On Labat Africa’s repositioning of the business to make it a pure play on cannabis:

Not only repositioning, we’ve repositioned it now. We’ve taken out everything else. We’ve repositioned ourselves as Labat Healthcare with a focus on cannabis – pharmaceutical, medical and at a later stage, industrial. Now in the industrial side of cannabis, which is your hemp side, we’ve seen a lot of talk the last couple of weeks from provincial governments and from national government that they are going to start issuing hemp licenses to small scale farmers. That’s good and well, but if you’ve got no hemp processing facility in South Africa – what are those farmers going to do with that hemp?

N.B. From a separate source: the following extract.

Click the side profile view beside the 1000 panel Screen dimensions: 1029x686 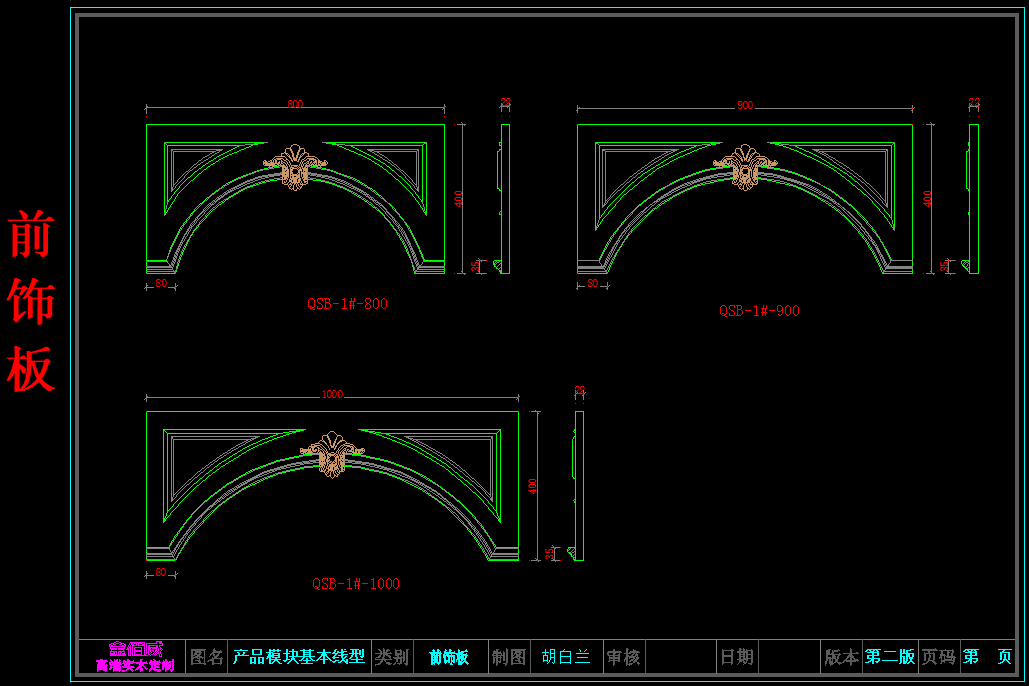point(579,485)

So, here comes Labat with an international partner, two international partners – we will announce that soon and we’re going to recreate ourselves as the old Boere Korporasie – the co-op. So, we’re going to get all those farmers to bring their hemp to us, we will process it and we will put it on the international market. We don’t even have to put it on the international market. Hemp in South Africa, just in the motor vehicle industry, is between four and five billion rand a year, according to the latest DTI announcements on motor vehicle local content. Four and a half to five billion a year. 

On Ace and Axle:

They are big in Europe and in America. Remember the American federal government, although they’ve opened the interstate trading of cannabis, they haven’t opened their federal trading of cannabis in and out of America. So, what we will be doing for Ace and Axle is provide them with all the raw materials that they need for their smokable. It looks like a cigarette, it comes in a 20 packet – but it contains no tobacco. It contains your 20 milligram dose as prescribed by SAHPRA, and you smoke it. I must tell you; one of my partners, whom you know very well, has been smoking it for the last two weeks and he has started to walk without a crutch. 

On the Ace and Axle smokeables:

It contains no THC. It contains CBD and it contains CBG and it contains all your CBD type infused things that you can get from Clicks and Pick n Pay at the moment. You can go buy them, you can go buy one for sleep disorders, you can buy some for dementia, you can buy it for epilepsy. And all those types of things – they are freely available in those chains. 

On why cannabis – the ‘wonder drug’ – has not yet exploded:

As we speak now, cannabis – medicinal, which has high THC content, and your CBD cannabis – are both Schedule 7 drugs under the Narcotics Act. Right. So, they are [classified as] a narcotic at the moment. They’ve issued some permits to people to grow, cultivate and export for the international market. Let me give you a classical example, and people would know it as well (all of us know it); if you go to the Netherlands, you go to a coffee shop and you can order from the menu thirty strains of cannabis, you know, and that would be either your starter, your main meal or your dessert. And some vodka after that or whatever they drink.

The Dutch government has turned a blind eye on where the people get the raw material from. Now the government has issued 10 licenses to legalise, which means that those coffee shops can now only buy from those 10 companies. We’ve been talking to two of them that have approached us, because we are sitting with the best strains in the world when it comes to cannabis in South Africa.